- **Short exercise**
Reproduce the listing below character for character, starting with its first line and going on through the line that contains "will click(67, 56).".
------------------------
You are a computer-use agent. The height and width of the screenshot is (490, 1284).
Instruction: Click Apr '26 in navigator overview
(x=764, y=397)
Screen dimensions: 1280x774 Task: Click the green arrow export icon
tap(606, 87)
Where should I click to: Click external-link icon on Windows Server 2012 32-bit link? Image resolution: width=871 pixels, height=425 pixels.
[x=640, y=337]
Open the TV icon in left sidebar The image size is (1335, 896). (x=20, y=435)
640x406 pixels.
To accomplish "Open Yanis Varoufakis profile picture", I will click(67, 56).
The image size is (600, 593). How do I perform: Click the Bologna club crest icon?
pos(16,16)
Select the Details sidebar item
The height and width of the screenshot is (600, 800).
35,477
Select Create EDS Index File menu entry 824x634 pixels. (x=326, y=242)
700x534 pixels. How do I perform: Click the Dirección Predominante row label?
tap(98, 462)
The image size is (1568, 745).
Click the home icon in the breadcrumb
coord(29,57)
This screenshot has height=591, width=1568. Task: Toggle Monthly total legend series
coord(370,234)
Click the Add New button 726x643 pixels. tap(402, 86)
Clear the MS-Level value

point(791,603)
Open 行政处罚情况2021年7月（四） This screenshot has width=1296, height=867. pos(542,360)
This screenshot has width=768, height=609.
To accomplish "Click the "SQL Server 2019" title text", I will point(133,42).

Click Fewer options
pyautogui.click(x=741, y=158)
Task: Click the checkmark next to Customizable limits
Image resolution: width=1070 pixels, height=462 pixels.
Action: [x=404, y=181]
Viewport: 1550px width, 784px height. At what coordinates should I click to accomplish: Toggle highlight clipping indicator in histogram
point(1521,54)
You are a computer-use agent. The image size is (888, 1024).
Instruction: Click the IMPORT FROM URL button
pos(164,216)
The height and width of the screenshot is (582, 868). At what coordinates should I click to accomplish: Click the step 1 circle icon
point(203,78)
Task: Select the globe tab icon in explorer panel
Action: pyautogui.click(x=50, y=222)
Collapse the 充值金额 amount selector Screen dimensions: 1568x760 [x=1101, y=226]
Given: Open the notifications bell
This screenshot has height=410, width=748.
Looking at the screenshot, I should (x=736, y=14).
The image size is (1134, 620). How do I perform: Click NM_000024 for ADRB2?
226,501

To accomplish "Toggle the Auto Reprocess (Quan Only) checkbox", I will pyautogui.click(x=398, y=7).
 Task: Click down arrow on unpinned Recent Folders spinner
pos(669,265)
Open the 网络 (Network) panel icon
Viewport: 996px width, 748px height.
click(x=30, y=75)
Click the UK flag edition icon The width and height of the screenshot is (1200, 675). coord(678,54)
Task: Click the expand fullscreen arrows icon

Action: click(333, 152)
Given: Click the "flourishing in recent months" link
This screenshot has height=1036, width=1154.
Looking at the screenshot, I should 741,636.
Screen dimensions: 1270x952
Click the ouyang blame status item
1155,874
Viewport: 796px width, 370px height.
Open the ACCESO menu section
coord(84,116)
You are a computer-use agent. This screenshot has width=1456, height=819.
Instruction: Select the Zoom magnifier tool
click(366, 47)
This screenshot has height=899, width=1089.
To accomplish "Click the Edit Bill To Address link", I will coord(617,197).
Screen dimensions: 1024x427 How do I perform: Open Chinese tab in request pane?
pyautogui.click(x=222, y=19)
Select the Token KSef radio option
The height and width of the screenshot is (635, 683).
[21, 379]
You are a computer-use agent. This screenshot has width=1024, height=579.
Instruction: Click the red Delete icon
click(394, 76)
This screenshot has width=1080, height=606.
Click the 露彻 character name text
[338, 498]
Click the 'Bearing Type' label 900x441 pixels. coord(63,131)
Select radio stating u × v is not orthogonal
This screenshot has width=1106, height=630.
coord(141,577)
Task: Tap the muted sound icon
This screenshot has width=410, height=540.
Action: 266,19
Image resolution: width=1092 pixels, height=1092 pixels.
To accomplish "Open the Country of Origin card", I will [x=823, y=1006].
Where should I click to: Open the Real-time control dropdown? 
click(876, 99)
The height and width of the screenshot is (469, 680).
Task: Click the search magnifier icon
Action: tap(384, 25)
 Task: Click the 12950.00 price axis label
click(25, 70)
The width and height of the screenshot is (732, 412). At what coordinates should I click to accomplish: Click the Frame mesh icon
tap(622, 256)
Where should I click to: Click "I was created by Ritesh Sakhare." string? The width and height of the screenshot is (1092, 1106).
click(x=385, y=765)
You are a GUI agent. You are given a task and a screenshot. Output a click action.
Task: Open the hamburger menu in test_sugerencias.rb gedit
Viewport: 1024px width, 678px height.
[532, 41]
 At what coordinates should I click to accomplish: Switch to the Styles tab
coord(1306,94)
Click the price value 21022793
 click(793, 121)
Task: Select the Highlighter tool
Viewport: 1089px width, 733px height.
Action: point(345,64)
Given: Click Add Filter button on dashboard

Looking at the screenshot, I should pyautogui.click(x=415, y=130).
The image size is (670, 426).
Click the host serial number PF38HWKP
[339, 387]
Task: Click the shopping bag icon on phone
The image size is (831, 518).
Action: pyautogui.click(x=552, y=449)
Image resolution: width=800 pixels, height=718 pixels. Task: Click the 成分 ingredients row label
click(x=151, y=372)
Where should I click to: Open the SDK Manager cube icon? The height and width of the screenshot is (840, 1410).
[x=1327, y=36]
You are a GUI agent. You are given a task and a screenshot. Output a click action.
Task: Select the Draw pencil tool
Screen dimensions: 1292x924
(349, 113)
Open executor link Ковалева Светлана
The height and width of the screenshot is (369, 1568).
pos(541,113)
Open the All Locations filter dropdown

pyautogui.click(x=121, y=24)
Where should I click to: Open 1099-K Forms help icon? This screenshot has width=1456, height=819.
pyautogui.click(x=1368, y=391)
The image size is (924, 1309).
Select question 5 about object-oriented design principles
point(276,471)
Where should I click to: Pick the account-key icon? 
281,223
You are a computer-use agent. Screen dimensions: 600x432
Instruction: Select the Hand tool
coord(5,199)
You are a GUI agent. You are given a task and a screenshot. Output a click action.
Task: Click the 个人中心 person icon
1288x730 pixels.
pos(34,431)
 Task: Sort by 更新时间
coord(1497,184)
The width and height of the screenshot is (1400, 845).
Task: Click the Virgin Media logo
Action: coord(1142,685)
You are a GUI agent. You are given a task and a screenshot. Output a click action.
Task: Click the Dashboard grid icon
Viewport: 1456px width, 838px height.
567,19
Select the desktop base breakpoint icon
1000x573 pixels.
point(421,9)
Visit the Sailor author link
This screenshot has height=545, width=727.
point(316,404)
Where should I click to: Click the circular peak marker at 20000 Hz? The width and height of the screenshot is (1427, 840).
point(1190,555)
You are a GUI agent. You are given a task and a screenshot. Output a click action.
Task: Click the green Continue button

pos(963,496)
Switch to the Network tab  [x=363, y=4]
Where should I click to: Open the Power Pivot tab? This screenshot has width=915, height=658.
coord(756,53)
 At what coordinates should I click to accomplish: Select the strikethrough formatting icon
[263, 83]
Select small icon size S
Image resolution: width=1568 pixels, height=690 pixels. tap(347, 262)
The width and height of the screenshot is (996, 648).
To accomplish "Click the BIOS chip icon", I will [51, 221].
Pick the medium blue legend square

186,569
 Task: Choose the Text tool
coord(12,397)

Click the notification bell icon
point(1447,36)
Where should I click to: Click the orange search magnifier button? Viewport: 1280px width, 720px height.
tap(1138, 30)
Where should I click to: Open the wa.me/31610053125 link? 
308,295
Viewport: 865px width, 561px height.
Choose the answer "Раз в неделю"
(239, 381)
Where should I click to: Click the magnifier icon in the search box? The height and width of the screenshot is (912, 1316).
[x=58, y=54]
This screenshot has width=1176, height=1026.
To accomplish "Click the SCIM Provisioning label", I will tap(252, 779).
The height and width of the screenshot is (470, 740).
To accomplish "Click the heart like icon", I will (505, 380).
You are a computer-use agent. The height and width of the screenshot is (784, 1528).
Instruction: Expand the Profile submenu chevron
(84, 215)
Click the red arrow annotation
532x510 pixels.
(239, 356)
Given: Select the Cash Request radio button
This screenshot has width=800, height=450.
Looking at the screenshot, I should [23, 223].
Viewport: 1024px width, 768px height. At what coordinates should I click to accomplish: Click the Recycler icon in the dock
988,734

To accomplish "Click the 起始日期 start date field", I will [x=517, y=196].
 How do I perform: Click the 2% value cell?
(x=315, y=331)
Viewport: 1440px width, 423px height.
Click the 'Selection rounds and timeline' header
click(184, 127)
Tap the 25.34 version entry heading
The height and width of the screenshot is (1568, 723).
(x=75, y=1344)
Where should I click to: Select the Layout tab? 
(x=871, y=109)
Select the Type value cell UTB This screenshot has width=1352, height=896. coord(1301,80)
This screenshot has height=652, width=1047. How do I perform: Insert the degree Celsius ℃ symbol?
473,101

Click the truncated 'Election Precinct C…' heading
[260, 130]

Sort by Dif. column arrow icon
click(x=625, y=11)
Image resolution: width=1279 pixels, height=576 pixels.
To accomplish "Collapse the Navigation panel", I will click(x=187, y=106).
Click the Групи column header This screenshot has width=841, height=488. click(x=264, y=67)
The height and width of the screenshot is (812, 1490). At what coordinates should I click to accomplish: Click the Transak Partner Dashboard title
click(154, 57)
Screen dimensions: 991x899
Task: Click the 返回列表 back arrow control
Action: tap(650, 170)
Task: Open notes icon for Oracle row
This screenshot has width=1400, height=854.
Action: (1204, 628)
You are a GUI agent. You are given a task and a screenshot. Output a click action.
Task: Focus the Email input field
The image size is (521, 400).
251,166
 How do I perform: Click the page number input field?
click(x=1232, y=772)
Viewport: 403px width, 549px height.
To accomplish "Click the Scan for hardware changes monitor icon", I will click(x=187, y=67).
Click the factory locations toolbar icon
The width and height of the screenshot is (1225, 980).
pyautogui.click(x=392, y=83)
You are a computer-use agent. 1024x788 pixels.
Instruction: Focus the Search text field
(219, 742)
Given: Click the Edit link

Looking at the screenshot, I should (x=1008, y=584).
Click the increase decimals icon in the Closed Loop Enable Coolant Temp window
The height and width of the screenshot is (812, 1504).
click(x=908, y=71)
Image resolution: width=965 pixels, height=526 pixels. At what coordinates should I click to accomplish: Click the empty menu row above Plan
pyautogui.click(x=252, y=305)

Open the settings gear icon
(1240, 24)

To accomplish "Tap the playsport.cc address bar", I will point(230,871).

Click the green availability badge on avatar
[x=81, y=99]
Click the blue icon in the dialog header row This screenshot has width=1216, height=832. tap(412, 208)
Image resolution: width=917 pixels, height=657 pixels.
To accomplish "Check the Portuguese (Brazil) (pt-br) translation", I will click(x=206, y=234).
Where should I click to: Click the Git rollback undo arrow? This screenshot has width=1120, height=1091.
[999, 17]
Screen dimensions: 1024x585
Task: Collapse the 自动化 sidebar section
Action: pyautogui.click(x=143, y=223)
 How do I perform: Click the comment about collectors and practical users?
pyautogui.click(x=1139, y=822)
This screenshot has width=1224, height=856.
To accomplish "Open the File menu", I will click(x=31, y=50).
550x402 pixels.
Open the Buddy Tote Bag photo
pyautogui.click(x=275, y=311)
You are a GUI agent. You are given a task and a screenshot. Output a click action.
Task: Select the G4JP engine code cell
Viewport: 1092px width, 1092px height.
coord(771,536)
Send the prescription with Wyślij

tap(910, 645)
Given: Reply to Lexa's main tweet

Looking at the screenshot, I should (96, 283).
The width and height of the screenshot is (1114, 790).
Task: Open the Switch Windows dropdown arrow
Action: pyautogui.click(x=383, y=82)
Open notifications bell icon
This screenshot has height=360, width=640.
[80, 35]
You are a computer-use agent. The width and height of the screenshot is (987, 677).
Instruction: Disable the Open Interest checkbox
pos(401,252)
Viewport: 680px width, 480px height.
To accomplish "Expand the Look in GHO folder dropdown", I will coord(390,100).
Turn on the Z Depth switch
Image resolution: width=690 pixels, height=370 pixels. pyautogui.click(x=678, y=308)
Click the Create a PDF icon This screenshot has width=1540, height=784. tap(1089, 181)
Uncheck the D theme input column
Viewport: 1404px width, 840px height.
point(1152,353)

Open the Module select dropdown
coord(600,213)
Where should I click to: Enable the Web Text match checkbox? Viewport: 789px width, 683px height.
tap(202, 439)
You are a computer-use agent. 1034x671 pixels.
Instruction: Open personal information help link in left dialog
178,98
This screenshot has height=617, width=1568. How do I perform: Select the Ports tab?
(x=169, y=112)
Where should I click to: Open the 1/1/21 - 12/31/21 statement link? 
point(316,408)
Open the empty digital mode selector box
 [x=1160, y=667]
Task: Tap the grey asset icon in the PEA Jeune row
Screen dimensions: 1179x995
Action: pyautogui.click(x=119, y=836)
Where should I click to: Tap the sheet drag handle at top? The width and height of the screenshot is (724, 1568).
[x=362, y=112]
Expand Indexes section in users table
------------------------
- **Task output**
You are a computer-use agent. The height and width of the screenshot is (490, 1284).
Instruction: Click Apr '26 in navigator overview
(x=764, y=397)
Screen dimensions: 1280x774 Task: Click the green arrow export icon
tap(606, 87)
Where should I click to: Click external-link icon on Windows Server 2012 32-bit link? Image resolution: width=871 pixels, height=425 pixels.
[x=640, y=337]
Open the TV icon in left sidebar The image size is (1335, 896). (x=20, y=435)
640x406 pixels.
To accomplish "Open Yanis Varoufakis profile picture", I will click(67, 56).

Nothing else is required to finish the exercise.